• _PROBLEM TO SOLVE_:
Only the lines with "near" in the entries below belong in the answer; please copy them.

• _INPUT DATA_:
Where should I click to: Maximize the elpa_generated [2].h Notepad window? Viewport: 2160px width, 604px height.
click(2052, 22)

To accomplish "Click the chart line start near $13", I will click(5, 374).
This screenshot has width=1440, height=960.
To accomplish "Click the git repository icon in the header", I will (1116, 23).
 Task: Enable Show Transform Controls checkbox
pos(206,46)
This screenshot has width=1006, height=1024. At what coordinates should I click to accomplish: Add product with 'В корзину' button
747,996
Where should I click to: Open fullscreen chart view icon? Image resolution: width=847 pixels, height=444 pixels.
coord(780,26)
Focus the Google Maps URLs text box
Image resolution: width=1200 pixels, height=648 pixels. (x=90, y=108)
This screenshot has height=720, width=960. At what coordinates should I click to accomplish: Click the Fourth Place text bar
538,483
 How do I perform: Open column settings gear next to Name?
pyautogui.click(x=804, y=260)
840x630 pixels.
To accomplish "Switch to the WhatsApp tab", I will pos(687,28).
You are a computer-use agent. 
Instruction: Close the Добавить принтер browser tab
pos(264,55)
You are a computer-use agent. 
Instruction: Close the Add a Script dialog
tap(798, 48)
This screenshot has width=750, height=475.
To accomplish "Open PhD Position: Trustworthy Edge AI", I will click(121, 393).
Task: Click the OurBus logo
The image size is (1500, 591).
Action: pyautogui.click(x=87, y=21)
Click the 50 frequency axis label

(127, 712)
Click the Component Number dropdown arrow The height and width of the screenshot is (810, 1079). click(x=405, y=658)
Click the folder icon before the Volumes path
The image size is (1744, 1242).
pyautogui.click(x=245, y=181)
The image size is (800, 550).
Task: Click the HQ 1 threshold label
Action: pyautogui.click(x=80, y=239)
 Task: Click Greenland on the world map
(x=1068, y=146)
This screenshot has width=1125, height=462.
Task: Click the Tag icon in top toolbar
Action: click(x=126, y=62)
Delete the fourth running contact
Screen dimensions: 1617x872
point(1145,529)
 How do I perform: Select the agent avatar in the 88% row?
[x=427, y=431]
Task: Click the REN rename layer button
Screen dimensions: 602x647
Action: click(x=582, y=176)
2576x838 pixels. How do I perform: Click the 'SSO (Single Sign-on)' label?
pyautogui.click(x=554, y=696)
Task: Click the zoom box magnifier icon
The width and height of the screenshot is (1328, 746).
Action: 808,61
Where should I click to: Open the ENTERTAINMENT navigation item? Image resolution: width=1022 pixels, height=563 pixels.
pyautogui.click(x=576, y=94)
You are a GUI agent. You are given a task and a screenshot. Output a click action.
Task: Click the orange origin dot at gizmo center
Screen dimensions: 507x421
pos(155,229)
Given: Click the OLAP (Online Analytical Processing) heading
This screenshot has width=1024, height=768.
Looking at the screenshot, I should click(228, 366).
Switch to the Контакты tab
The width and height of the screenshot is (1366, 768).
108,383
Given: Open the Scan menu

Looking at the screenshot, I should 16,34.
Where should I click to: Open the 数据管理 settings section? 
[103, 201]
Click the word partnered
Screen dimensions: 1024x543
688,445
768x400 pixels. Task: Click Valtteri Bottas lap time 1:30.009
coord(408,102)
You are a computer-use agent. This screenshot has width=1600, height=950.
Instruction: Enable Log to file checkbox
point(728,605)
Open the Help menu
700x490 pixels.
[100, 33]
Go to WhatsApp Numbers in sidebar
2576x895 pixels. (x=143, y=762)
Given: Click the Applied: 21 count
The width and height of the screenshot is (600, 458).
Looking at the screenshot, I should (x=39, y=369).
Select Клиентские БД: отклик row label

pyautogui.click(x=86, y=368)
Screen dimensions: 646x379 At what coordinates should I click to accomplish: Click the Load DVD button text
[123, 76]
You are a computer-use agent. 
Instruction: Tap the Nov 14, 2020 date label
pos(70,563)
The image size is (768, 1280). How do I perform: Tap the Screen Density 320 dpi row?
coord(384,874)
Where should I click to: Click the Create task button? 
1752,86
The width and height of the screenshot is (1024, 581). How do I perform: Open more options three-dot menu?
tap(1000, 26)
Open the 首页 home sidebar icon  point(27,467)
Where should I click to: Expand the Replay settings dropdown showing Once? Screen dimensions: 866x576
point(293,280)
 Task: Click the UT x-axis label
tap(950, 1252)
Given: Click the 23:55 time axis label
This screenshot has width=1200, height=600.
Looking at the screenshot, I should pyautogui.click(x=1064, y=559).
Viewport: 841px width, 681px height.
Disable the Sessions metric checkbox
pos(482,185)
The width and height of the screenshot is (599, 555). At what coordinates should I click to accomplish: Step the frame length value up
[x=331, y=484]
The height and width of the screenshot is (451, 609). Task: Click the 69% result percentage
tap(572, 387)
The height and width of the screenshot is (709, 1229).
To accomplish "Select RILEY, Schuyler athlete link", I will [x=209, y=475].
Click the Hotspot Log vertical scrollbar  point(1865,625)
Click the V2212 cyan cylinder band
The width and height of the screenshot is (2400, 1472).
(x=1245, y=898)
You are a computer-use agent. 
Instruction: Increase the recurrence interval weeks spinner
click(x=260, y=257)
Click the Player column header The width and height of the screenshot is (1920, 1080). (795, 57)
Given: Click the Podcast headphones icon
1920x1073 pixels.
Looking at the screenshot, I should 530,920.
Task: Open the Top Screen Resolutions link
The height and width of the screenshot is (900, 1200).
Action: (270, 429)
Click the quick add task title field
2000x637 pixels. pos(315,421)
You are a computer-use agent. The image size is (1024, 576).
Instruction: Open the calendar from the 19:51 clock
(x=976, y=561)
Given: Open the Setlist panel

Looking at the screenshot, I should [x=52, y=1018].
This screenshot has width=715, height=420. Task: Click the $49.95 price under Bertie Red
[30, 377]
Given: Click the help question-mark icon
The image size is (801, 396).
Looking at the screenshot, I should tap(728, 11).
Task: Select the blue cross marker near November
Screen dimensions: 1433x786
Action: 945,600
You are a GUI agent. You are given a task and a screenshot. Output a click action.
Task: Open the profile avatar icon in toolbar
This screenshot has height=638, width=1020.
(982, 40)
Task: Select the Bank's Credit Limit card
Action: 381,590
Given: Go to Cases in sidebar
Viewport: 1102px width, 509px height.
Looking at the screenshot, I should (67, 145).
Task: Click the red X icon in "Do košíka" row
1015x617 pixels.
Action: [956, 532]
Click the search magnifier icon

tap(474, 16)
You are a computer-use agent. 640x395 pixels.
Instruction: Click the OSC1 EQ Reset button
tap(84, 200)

• _WRITTEN REPLY_:
To accomplish "Click the chart line start near $13", I will click(5, 374).
Task: Select the blue cross marker near November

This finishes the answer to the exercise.